As the parsha relates to us the final step toward complete liberation, the splitting of the sea, there is a very enigmatic verse: “The Children of Israel went up chamushim from the land of Egypt.” The term chamushim is not a common Hebrew word, leading many of the classic commentators on the Torah to offer explanations of its meaning and its relevance.
Rashi explains that the word has a similar etymology as the word “chamesh,” meaning the number five. He goes on to explain that the verse is referring to the fact that only one-fifth of the Jewish population actually left Egypt; those that didn’t believe or that didn’t want to leave died during the plague of darkness.
Targum Yerushalmi, an Aramaic translation of the Torah written or compiled from the Second Temple period until the early middle ages, states that “chamushim” means armed, not with traditional weapons per se, but rather with good deeds.

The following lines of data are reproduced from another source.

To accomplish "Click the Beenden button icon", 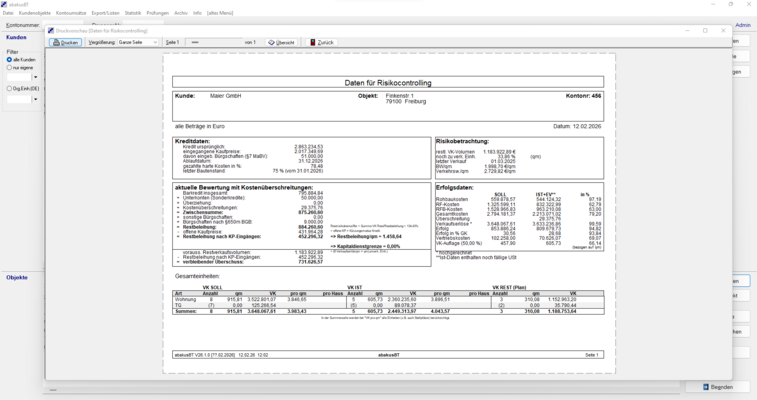I will click(707, 387).
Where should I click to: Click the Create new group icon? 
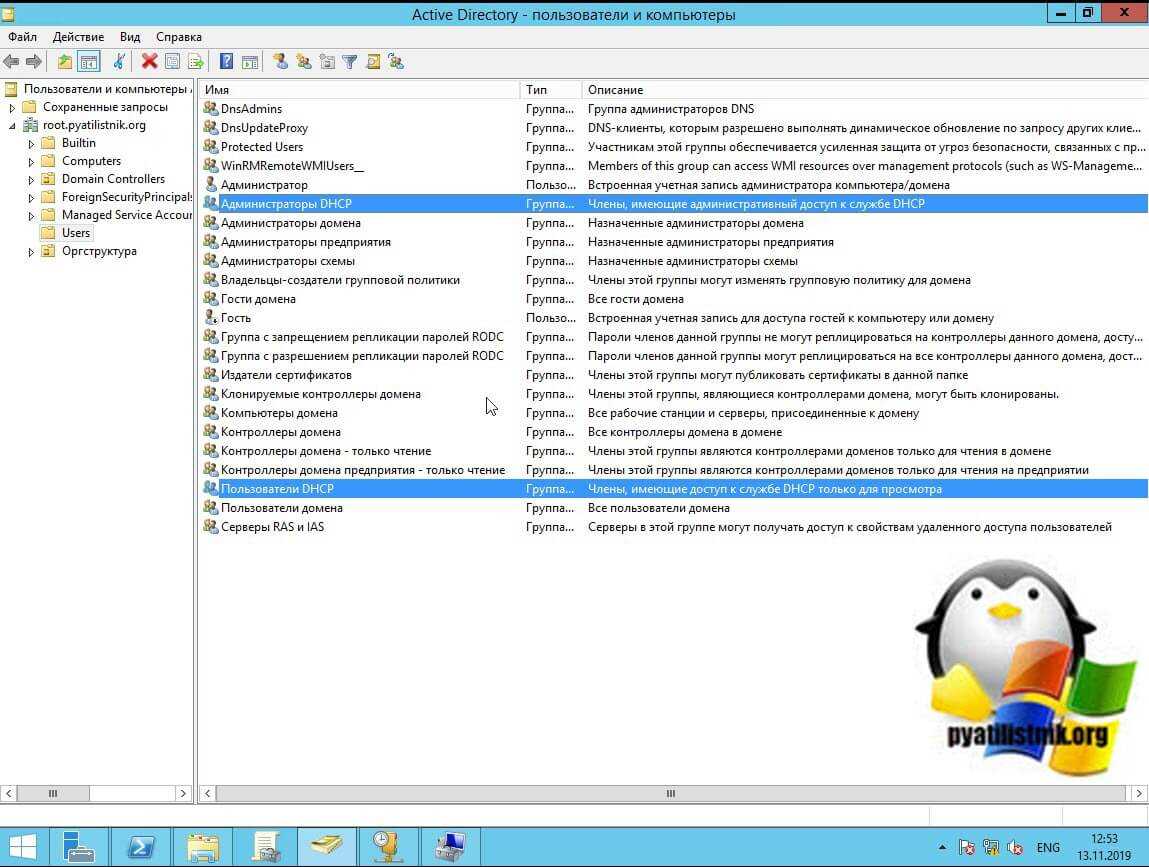click(303, 62)
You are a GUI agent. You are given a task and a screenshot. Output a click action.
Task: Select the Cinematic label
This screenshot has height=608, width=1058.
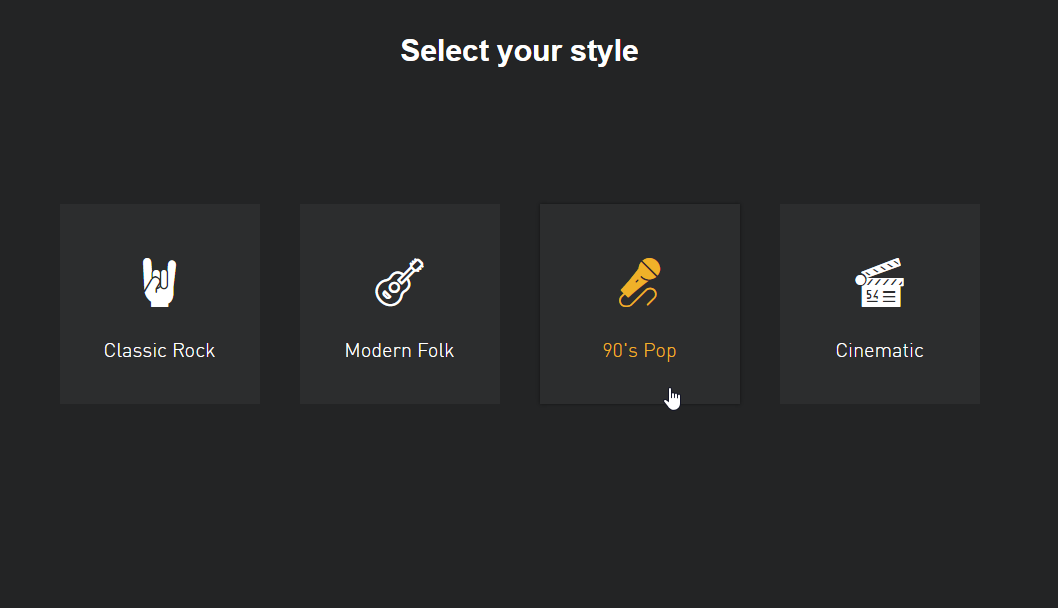(879, 350)
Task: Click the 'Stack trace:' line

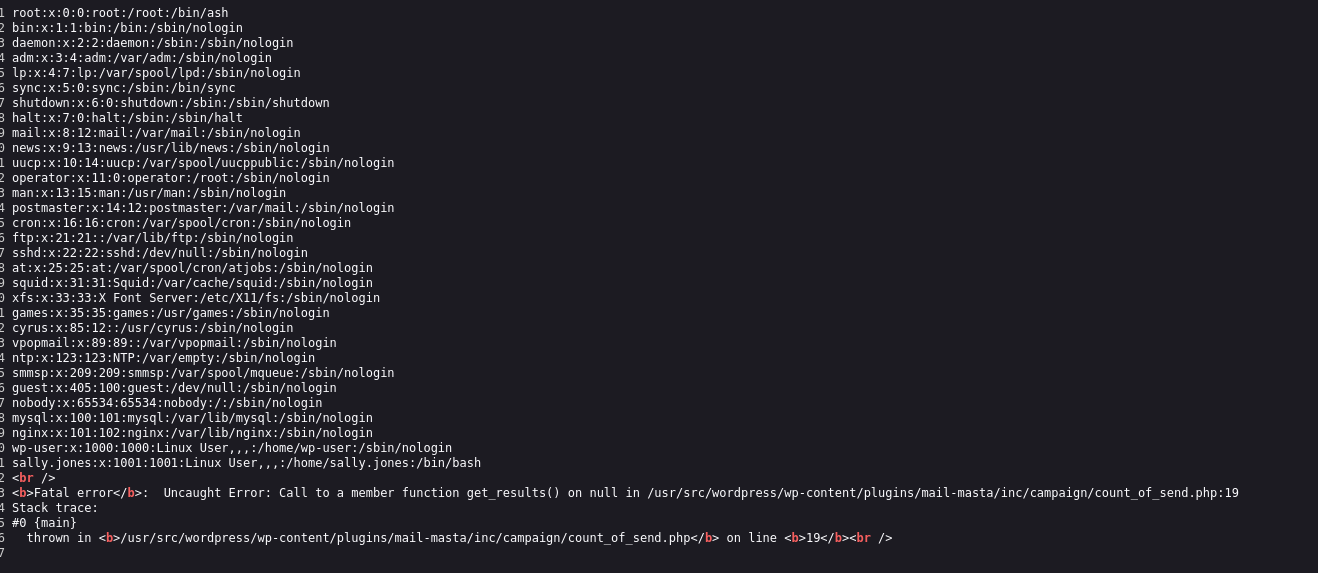Action: coord(55,508)
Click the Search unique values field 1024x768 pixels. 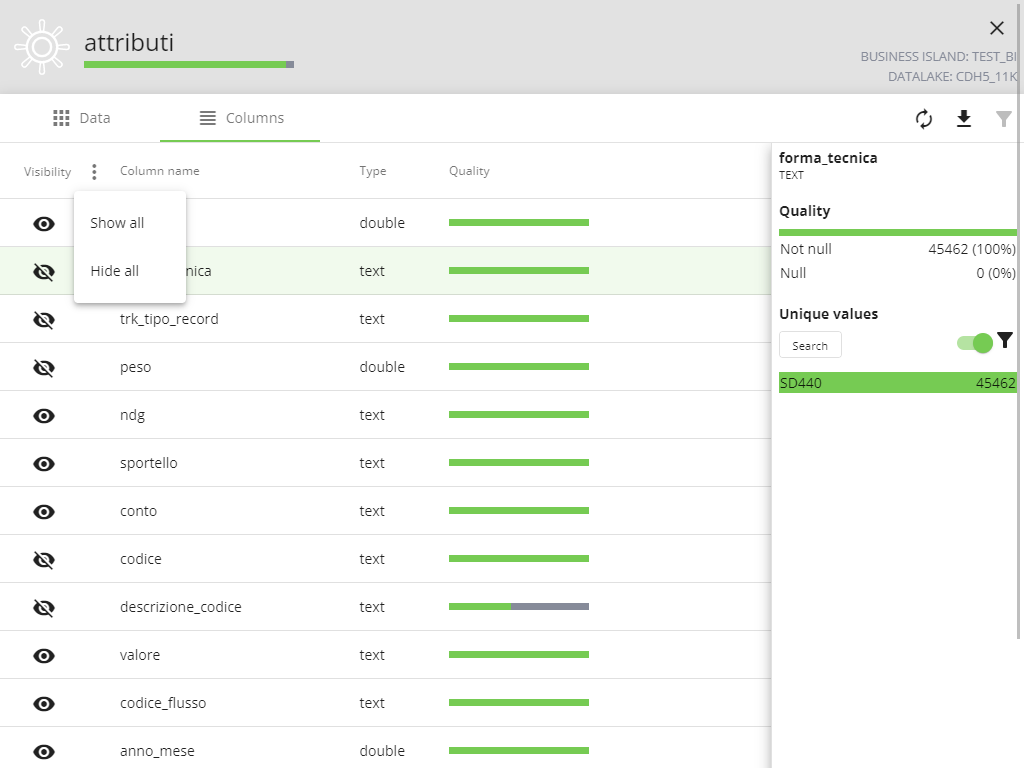tap(810, 345)
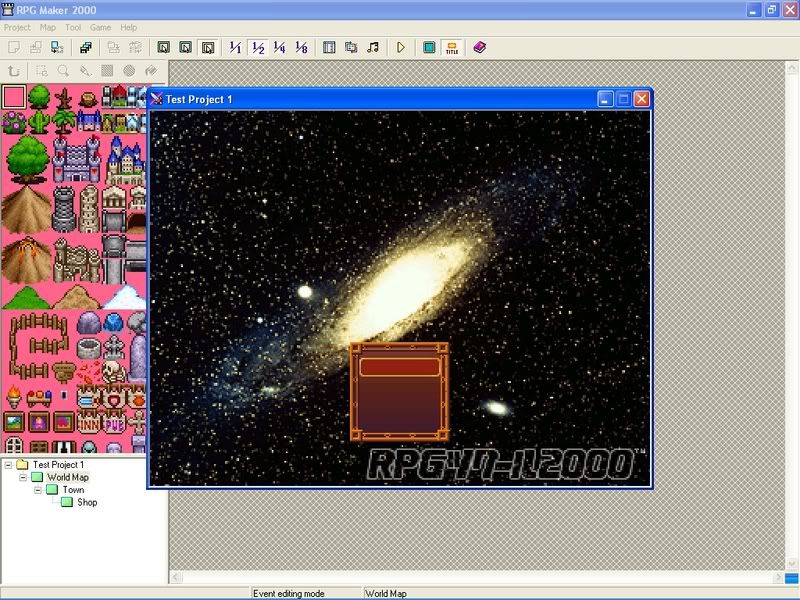This screenshot has width=800, height=600.
Task: Open the Material manager icon
Action: [351, 47]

A third explanation comes from Targum Yonoson ben Uziel, which says that “chamushim” means they went out with five children each.
What does it mean they went out with good deeds? Our tradition teaches us that the Jewish people were assimilated into Egyptian culture to such an extent that had God not taken them out at that moment, they would have forever been sunk into the moral depravity of Egypt. God therefore gave them the mitzvot of the Pesach sacrifice and circumcision in order to give them some merits through which they could warrant redemption.
What does it mean they had five children? Does Targum Yonoson ben Uziel mean to say every single family had the exact same number of children? That’s seems very unlikely, and even if true, why would it be relevant?
Rabbi Yosef Salant gave a beautiful explanation in his work “Be’er Yosef” that ties all three explanations together. While it’s true that four-fifths of the Jewish people perished in the plague of darkness, this refers only to the adults, not the children, who are obviously not punished for their parents’ beliefs. So when every Jew finally went out of Egypt, 80 percent of the children were orphans. This means that the one-fifth that exited Egypt took care of their own families and four other sets of children as well.
This explains their good deeds; they looked beyond their own immediate needs and the needs of their immediate families and with great self-sacrifice took it upon themselves to adopt and nurture four other families of children. This then is what Yonoson ben Uziel is saying: Not that they went out with five children each, but rather five sets of children.
The prophet Micah tells us that the miracles that happened in Egypt will happen again in the final redemption. The fact that the Torah relates this incredible act of selflessness and sacrifice to us just before the splitting of the sea is a message to all: The secret to bringing about the final redemption is acts of goodness, sacrificing our own comfort and needs to help others.
Open your Shabbos table to a new person, make sure that your Pesach seder this year includes someone who has never experienced a seder or perhaps has no place to go. Then you, too, can say that you are ready to leave this final exile “chamushim” – armed with good deeds and love of your fellow man.